(Passage provided):
════════════════
When a person opens a spigot to draw a glass of water, he or she may be tapping a source close to home or hundreds of miles away. This web page is intended to help Californians identify their source(s) of drinking water, learn more about how drinking water is treated, and learn how to help prevent pollution of our groundwater and surface water supplies.
Use the links at left to learn where water comes from to supply various parts of California.
Development of this webpage was funded by a Proposition 50 California Bay-Delta Authority Drinking Water Grant administered through the State Water Resources Control Board. Special thanks to EIP Associates for providing the GIS data for the cities.
This site lists the drinking water source for incorporated cities with a population of 10,000 or greater. Data sources: 2005 Water Education Foundation survey, water agencies, and annual water quality reports.
Funded by Proposition 50. CALFED administered through SWRCB. Special thanks to EIP for GIS data.
Water is essential for life as we know it. Water grows our food,
powers turbines for electricity and serves as the lifeblood of
industry. Water nurtures our landscapes and provides habitat for
wildlife. It is estimated between 70 and 75 percent of the
Earth’s surface is covered with water, more than 96 percent of
which is too salty for most human uses.
════════════════
(Required tasks):
1) Please reproduce the California drinking water page word for word between "Water is essential" and "most human uses.", inclusive.
2) List every data source that the California drinking water page names for its city information.
3) Pick up the California drinking water page after its last sentence and keep writing it.
The records aren't needed for any of this.
════════════════
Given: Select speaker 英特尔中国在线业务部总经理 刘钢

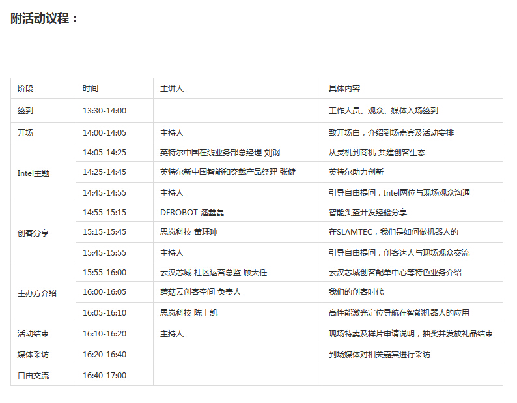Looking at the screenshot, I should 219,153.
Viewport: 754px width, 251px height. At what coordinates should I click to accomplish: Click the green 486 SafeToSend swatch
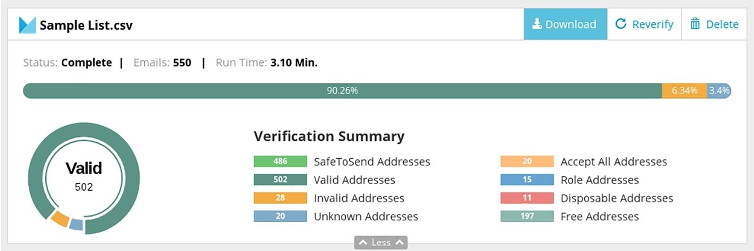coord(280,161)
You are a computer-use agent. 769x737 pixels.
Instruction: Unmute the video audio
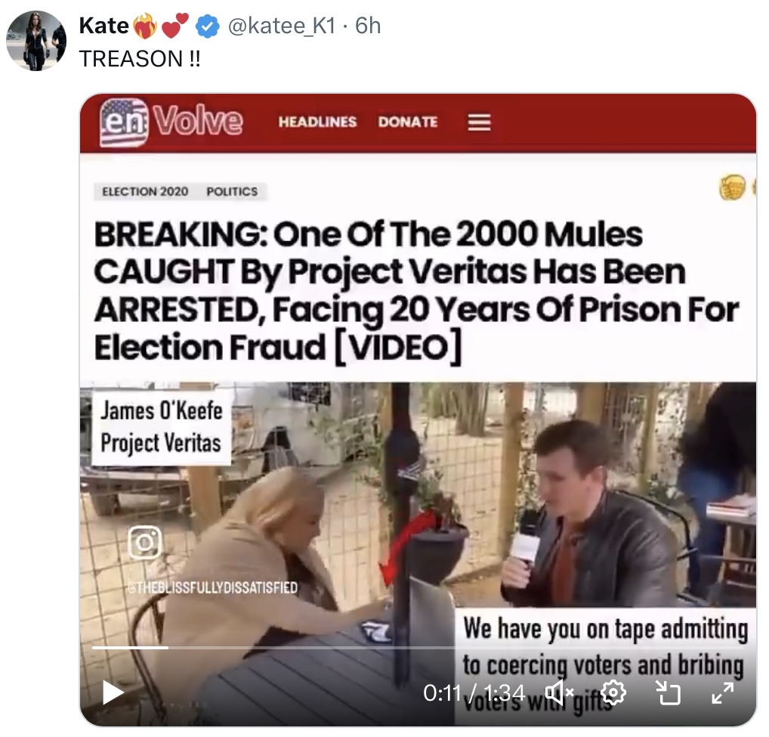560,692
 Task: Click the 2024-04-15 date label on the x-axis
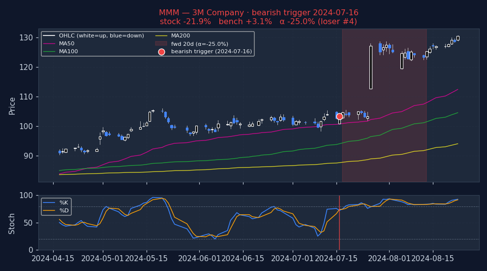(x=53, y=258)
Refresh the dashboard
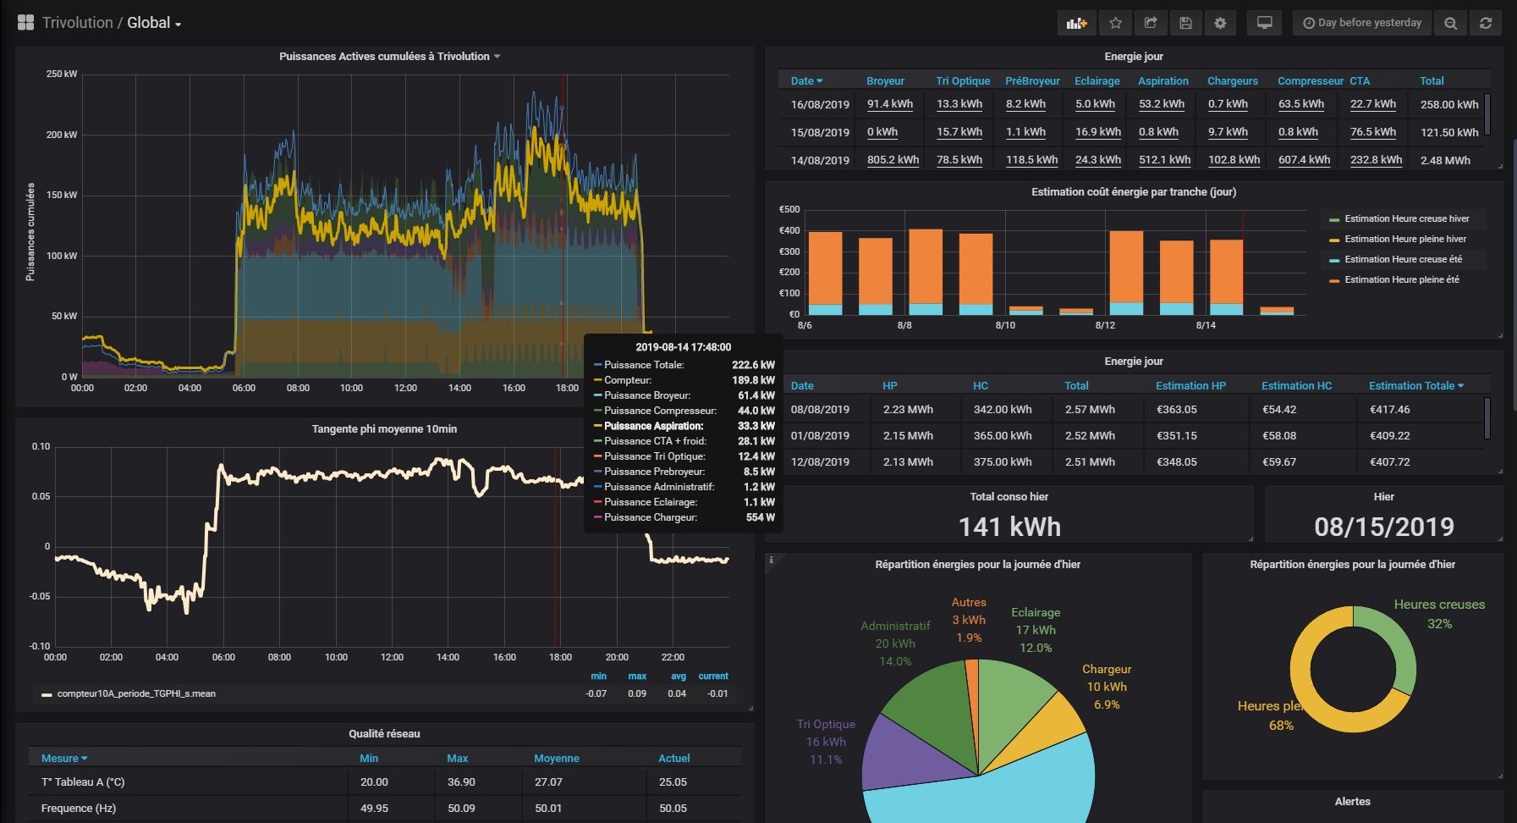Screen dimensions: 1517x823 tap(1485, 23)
════════════════
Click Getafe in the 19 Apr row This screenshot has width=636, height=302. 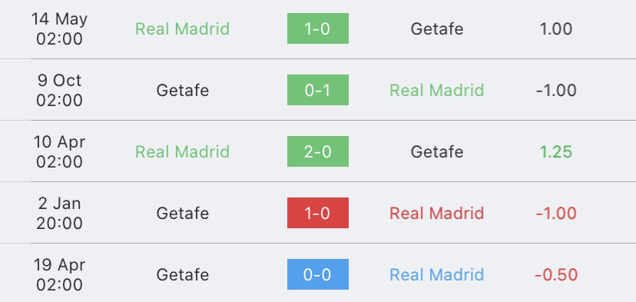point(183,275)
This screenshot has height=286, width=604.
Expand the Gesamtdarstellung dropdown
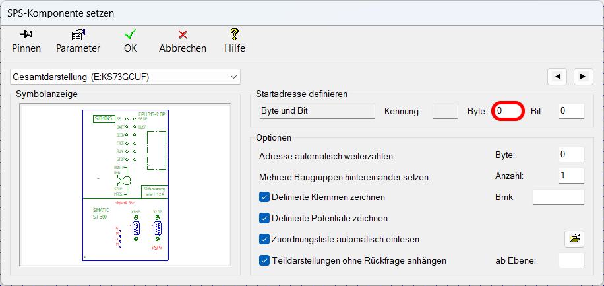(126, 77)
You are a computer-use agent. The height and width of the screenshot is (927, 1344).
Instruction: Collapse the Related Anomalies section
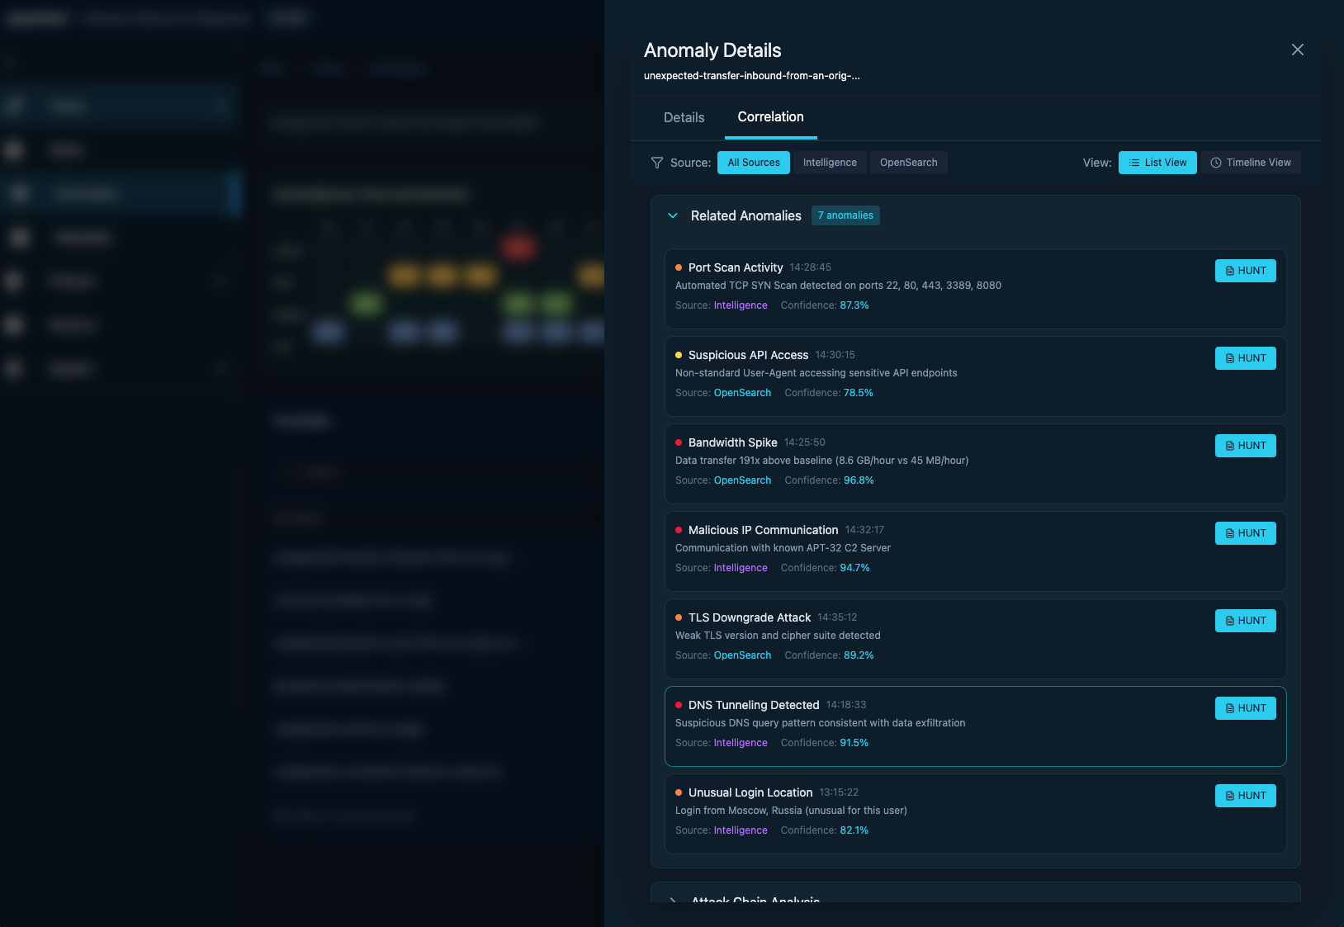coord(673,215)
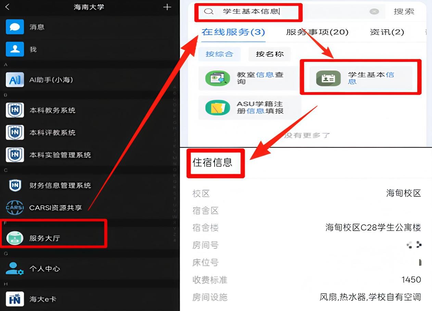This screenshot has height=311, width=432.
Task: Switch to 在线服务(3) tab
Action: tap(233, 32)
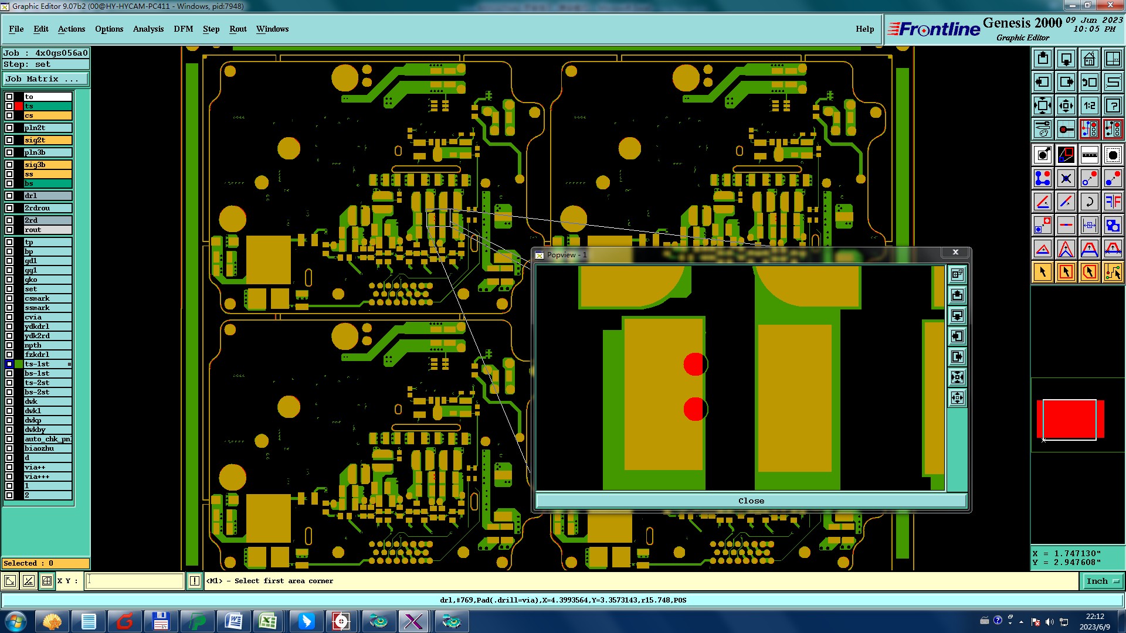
════════════════
(Answers by task):
1)
Water is essential for life as we know it. Water grows our food,
powers turbines for electricity and serves as the lifeblood of
industry. Water nurtures our landscapes and provides habitat for
wildlife. It is estimated between 70 and 75 percent of the
Earth’s surface is covered with water, more than 96 percent of
which is too salty for most human uses.

2)
2005 Water Education Foundation survey
Water agencies
Annual water quality reports

3)
Today, significant technological developments in monitoring,
assessing and treating water ensure a drinking water supply of
high quality for most people.
Water is continually moving around, through and above the Earth.
It moves as water vapor, liquid water and ice. It is constantly
changing its form. The movement of water is referred to as the
hydrologic or water cycle. Precipitation,
evaporation/transpiration and runoff (surface runoff and
subsurface infiltration) are the primary phases in the cycle.
Surface Water
Surface water refers to water that remains on the earth’s
surface, in rivers, streams, lakes, reservoirs or oceans.
Public agencies and private water developers have built nearly
1,400 reservoirs in California to capture seasonal runoff,
protect against floods and allocate water supplies throughout the
year. These reservoirs hold about 42 million acre-feet of water
when full.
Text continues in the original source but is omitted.